On land adjacent to Sallisaw Creek, Roger Cain, researcher for the Cherokee Nation River Cane Initiative, joined Cherokee Nation Wildlife Fire Coordinator David Comingdeer and his son Spencer for a “controlled burn” under the native river cane growing next to the creek.
The river cane project began in 2011 to preserve, map and perpetuate the growth of river cane in the CN.
“So far we’ve identified 60 acres of river cane on tribal land out of about 18,000 acres. We’re here today on this plot that has been partially poisoned, and we’re trying to correct the problem by burning off the old cane, and hopefully we’ll connect two separate cane breaks together,” Cain said. “Burning cane breaks hasn’t been done since before statehood. Before statehood we were able to burn and do all sorts of stuff as a tribe...so this is pretty unique. We’re doing something other tribes wish they could do, and we’re glad we can do it and protect our tribal resources.”
Cain said the burn is done in the winter to remove the river cane’s competition.
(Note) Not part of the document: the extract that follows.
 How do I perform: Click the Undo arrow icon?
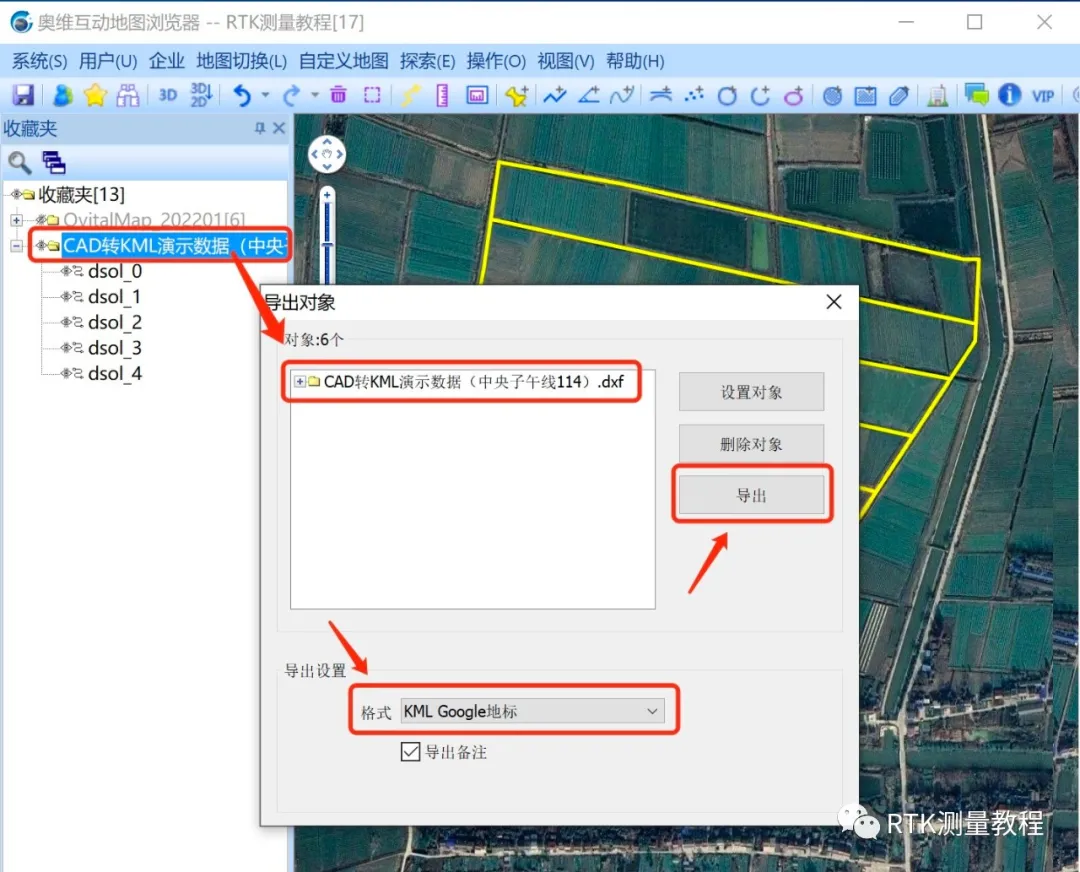click(x=243, y=95)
River cane grows in the winter, and if its competition is eliminated it will get a head start in the spring and grow taller and larger.
When the cane reaches a certain height it will develop a canopy and won’t have to compete as much with other plants around it because it will block out the sun, he said.
Comingdeer said he and his son attempted a “controlled burn” on Jan. 9, while the conditions were good with good humidity and little wind. However, the “fuel” or leaves needed to keep the fire going were compacted due to recent rainfall.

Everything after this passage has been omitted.